Saved data entries
────

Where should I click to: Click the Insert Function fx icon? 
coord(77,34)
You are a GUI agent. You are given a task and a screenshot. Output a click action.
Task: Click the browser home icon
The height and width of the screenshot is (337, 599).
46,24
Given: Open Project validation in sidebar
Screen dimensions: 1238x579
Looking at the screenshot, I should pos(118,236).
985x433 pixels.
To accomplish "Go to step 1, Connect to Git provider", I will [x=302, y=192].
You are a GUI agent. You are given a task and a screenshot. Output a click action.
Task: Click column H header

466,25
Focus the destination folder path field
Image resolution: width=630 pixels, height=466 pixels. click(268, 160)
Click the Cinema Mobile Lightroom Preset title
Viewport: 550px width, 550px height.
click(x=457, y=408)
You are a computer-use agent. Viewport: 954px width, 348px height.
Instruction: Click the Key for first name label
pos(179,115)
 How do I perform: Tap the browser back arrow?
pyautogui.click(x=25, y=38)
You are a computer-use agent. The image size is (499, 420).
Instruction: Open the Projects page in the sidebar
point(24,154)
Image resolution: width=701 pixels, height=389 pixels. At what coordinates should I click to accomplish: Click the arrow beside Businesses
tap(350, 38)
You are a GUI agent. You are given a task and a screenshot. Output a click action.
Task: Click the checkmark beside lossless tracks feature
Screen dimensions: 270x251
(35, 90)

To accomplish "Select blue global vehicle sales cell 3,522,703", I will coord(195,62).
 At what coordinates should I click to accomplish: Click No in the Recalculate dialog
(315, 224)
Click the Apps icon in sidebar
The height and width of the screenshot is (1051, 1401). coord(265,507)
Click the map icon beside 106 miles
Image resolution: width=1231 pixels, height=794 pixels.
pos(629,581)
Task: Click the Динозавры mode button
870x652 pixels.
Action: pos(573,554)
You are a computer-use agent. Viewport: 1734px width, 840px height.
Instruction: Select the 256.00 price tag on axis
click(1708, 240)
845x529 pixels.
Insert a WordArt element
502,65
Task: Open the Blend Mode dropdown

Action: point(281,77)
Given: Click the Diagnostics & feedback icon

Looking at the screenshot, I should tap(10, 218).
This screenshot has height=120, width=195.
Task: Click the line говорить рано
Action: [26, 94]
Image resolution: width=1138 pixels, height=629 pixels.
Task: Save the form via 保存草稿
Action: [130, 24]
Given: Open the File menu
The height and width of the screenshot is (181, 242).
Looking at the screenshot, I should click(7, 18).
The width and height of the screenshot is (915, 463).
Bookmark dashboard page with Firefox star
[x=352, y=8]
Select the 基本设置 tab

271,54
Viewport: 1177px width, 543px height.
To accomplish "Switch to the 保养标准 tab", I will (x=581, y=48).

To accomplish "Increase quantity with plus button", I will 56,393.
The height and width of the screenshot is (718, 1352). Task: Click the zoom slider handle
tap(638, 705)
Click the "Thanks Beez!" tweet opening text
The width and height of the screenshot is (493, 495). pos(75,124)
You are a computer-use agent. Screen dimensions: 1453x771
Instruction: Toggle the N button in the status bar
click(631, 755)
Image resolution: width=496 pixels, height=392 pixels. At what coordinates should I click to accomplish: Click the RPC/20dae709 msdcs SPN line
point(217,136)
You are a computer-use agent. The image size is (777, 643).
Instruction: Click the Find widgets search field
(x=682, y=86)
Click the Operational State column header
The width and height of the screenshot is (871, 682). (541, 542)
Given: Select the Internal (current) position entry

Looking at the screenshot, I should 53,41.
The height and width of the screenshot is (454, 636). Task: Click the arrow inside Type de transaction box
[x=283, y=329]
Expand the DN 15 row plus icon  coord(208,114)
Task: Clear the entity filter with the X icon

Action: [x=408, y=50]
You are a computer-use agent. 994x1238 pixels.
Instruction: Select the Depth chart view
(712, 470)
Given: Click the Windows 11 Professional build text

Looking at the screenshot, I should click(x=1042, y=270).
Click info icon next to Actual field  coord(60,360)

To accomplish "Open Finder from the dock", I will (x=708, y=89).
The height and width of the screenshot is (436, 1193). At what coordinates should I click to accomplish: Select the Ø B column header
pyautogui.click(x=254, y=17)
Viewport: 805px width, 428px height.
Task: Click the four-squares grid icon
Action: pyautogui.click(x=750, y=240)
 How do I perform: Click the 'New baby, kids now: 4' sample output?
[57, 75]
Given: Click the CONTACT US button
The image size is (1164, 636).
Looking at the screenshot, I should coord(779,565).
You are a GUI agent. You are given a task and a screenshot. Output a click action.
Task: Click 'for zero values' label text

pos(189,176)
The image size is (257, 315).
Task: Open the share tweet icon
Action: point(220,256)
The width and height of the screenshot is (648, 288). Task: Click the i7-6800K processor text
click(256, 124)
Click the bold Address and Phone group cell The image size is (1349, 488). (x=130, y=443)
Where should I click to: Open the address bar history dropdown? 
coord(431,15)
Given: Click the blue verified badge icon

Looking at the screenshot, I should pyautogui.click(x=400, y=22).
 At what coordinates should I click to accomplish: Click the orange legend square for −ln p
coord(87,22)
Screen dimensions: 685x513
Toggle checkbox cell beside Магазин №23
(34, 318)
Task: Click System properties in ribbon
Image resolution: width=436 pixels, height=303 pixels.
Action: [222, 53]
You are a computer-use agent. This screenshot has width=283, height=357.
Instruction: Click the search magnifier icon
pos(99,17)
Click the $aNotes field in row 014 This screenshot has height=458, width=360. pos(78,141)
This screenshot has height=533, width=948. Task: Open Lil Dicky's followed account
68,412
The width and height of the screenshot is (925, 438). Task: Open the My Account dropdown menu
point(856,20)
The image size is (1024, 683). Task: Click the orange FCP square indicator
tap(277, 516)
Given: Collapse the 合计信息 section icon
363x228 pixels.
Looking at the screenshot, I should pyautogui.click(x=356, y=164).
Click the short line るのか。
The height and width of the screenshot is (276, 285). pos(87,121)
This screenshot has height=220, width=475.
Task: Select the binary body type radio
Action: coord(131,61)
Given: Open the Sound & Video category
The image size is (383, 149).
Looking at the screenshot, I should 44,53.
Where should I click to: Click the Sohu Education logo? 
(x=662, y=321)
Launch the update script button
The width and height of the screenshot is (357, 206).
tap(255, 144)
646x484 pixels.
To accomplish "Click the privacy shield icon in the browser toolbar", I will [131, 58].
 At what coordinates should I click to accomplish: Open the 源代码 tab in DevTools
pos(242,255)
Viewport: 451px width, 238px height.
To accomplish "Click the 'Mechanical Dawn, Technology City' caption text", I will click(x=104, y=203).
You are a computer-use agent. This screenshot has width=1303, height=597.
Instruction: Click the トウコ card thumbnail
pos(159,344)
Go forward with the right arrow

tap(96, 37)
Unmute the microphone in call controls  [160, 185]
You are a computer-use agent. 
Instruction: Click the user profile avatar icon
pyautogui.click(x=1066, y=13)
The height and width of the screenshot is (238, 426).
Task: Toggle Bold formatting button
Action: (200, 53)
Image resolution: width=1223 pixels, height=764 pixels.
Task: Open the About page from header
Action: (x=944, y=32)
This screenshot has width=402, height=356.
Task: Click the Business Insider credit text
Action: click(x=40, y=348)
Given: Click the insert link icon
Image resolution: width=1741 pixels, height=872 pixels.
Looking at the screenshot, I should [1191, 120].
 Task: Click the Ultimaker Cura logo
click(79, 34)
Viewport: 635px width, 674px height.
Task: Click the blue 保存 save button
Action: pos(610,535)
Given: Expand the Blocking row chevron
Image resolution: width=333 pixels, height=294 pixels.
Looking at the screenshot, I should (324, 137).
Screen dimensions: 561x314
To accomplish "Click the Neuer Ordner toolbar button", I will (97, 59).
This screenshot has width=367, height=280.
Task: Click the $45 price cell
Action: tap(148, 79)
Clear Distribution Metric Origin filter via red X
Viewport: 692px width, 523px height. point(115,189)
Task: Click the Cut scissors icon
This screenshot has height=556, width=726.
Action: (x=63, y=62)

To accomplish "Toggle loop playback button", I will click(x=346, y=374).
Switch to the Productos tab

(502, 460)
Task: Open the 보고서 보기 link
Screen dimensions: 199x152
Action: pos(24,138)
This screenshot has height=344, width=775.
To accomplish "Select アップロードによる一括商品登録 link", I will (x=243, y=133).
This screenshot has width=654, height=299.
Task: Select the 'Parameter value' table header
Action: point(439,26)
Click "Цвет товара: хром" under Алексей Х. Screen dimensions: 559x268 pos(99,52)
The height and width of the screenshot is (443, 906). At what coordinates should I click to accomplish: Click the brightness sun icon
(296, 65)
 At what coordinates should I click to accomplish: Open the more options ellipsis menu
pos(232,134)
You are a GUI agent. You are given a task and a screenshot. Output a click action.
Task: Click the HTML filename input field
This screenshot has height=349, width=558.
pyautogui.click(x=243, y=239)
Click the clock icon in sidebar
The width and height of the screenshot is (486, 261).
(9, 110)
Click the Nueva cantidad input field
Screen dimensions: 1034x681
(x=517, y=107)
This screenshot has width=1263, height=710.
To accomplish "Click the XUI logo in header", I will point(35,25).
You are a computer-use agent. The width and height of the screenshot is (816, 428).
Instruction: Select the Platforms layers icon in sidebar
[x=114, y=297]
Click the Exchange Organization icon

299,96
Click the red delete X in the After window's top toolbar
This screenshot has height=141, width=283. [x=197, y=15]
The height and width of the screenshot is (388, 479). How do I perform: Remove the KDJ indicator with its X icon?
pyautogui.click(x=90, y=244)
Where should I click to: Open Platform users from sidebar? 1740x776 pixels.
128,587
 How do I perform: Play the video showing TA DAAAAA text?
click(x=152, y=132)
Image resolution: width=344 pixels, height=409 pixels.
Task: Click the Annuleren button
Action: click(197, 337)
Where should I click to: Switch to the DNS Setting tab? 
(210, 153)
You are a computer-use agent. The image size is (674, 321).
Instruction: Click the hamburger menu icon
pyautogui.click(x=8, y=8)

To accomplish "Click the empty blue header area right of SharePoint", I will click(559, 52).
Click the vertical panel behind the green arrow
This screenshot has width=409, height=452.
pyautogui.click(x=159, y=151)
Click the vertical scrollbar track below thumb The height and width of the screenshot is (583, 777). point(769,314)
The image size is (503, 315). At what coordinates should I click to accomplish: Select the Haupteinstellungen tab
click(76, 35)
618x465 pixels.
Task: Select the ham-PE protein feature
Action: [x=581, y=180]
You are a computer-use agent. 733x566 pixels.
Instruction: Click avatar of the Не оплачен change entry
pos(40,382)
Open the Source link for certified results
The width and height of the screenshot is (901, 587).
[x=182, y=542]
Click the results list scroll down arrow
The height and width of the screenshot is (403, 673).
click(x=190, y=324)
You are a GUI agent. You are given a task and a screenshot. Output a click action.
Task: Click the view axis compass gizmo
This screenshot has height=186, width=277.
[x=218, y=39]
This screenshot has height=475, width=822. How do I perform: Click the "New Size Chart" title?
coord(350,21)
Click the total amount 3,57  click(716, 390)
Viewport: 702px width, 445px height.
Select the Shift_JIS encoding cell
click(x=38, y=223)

────

(PROBLEM STATEMENT):
Using the entries above, give the number of lines that include "vertical", with no added words.

(SOLUTION FOR THIS TASK):
2